• What the task requires
For every entry below, retype it exactly as it reads.

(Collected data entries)
=== Section Start ===
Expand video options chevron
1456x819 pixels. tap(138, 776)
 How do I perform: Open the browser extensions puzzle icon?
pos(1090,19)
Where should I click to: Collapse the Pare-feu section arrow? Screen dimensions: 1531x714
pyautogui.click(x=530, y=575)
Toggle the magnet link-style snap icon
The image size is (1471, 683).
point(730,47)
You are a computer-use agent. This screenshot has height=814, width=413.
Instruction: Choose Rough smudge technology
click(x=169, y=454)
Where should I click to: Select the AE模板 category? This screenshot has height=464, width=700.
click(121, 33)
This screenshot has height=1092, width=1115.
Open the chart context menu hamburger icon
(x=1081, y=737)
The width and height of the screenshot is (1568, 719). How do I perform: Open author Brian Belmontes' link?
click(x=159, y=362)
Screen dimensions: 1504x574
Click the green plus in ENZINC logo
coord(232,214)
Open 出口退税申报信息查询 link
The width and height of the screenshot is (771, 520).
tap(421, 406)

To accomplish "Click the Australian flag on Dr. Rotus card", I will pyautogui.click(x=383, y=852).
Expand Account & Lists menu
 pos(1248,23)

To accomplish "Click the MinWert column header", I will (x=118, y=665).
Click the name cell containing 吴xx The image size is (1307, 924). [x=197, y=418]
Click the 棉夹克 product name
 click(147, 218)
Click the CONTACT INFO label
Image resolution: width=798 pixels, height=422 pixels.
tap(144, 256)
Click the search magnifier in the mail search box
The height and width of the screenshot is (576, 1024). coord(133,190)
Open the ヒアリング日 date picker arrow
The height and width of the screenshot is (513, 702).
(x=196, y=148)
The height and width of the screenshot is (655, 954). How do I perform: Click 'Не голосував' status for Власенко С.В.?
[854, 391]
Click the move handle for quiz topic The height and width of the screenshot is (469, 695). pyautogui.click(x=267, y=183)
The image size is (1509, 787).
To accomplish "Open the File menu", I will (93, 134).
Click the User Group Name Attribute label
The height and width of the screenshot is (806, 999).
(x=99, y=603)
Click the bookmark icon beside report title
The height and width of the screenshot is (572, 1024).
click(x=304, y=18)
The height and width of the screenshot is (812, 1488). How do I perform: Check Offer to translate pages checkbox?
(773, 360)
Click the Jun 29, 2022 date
=== Section End ===
• Result
Expand video options chevron
1456x819 pixels. tap(138, 776)
 How do I perform: Open the browser extensions puzzle icon?
pos(1090,19)
Where should I click to: Collapse the Pare-feu section arrow? Screen dimensions: 1531x714
pyautogui.click(x=530, y=575)
Toggle the magnet link-style snap icon
The image size is (1471, 683).
point(730,47)
You are a computer-use agent. This screenshot has height=814, width=413.
Instruction: Choose Rough smudge technology
click(x=169, y=454)
Where should I click to: Select the AE模板 category? This screenshot has height=464, width=700.
click(121, 33)
This screenshot has height=1092, width=1115.
Open the chart context menu hamburger icon
(x=1081, y=737)
The width and height of the screenshot is (1568, 719). How do I perform: Open author Brian Belmontes' link?
click(x=159, y=362)
Screen dimensions: 1504x574
Click the green plus in ENZINC logo
coord(232,214)
Open 出口退税申报信息查询 link
The width and height of the screenshot is (771, 520).
tap(421, 406)

To accomplish "Click the Australian flag on Dr. Rotus card", I will pyautogui.click(x=383, y=852).
Expand Account & Lists menu
 pos(1248,23)

To accomplish "Click the MinWert column header", I will (x=118, y=665).
Click the name cell containing 吴xx The image size is (1307, 924). [x=197, y=418]
Click the 棉夹克 product name
 click(147, 218)
Click the CONTACT INFO label
Image resolution: width=798 pixels, height=422 pixels.
tap(144, 256)
Click the search magnifier in the mail search box
The height and width of the screenshot is (576, 1024). coord(133,190)
Open the ヒアリング日 date picker arrow
The height and width of the screenshot is (513, 702).
(x=196, y=148)
The height and width of the screenshot is (655, 954). How do I perform: Click 'Не голосував' status for Власенко С.В.?
[854, 391]
Click the move handle for quiz topic The height and width of the screenshot is (469, 695). pyautogui.click(x=267, y=183)
The image size is (1509, 787).
To accomplish "Open the File menu", I will (93, 134).
Click the User Group Name Attribute label
The height and width of the screenshot is (806, 999).
(x=99, y=603)
Click the bookmark icon beside report title
The height and width of the screenshot is (572, 1024).
click(x=304, y=18)
The height and width of the screenshot is (812, 1488). How do I perform: Check Offer to translate pages checkbox?
(773, 360)
Click the Jun 29, 2022 date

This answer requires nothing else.